Thursday, November 8, 2012

Apricot Glazed Cornish Game Hens

A few weeks ago, I realized that that holidays are fast approaching!  I love this time of year because that means I can experiment with different recipes for house guests.  Everyone likes having something different.  Some like spicy, some like basic, others like traditional recipes. 

Cornish hens are great because you can do something different with each of them so that everyone is happy!  The only person I know who doesn't like a Cornish Hen is my dad-- he thinks they're "too much work" and "way too messy".  We won't be serving these when he comes to visit, but otherwise this recipe was a huge hit! 

The meat was so moist and infused with a hint of citrus.  This was due to the "stuffing"-- instead of edible stuffing, I packed the cavity with a 1/4 of a navel orange.  It helped keep everything moist and succulent. We served this dish with my Potato Kugel.  It was the perfect side along with a simple salad.

  • 2 to 4 Cornish Game Hens, defrosted (each hen serves 1 to 2 people)
  • kosher salt
  • 1 large navel orange
For the glaze
  • 1/2 cup apricot preserves
  • 2 Tbsp low-sodium soy sauce
  • 2 Tbsp Dijon mustard
  • 2 Tbsp honey


Preheat oven to 375 degrees.  Prepare the hens by removing the giblet bag (if included) and rinse the hens with water.  Lightly salt the inside cavity with kosher salt.  Cut the orange in quarters, (do not peel) and insert the entire quarter inside of the cavity where you'd normally place stuffing.  Place the hens, breast side up, in a roasting pan and cover.  Cook for 1 hour.
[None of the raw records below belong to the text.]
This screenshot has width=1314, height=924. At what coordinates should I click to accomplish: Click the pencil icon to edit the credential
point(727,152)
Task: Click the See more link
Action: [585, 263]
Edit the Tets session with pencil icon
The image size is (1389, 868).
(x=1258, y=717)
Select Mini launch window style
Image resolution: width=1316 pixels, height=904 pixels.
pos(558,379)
Right before the 1 hour of roasting is up, combine the apricot preserves, soy sauce, mustard, and honey in a small bowl.  Remove the hens from the oven and uncover.  Generously brush/spoon the glaze over the hens making sure to coat the entire surface.  Place hens back in the oven, uncovered, for an additional 10-15 minutes or until they are fully cooked.  When done, remove from oven and allow them to rest for 5 minutes.  Remove the orange from the cavity and discard.  Serve whole or cut hens in half down the middle.

As you can see, I didn't tie the legs or wings back.  I made this meal for immediate family, so I didn't feel the need to be "fancy" with anything.  In fact, I didn't even think to take pictures until after we started eating.  What's wrong with me, I know!  I'm so happy that I did because I'm excited to share this meal.  My family loved it, and I know yours will, too.  What a simple and impressive meal for the holidays.



  1. I have those moments when I get so excited to eat a dish I cooked, I'm like ahhh forget the photos. I'm too hungry. And then after I am done eating I think I should have taken a photo. Loving this recipe. I may try it with a regular chicken!

    1. let me know how it turns out if you try it! I'll definitely be doing this on regular whole chickens as well.

  2. This reminds me of the game hens my mom used to make growing up! Lovely! Makes me think I should make it more often for myself!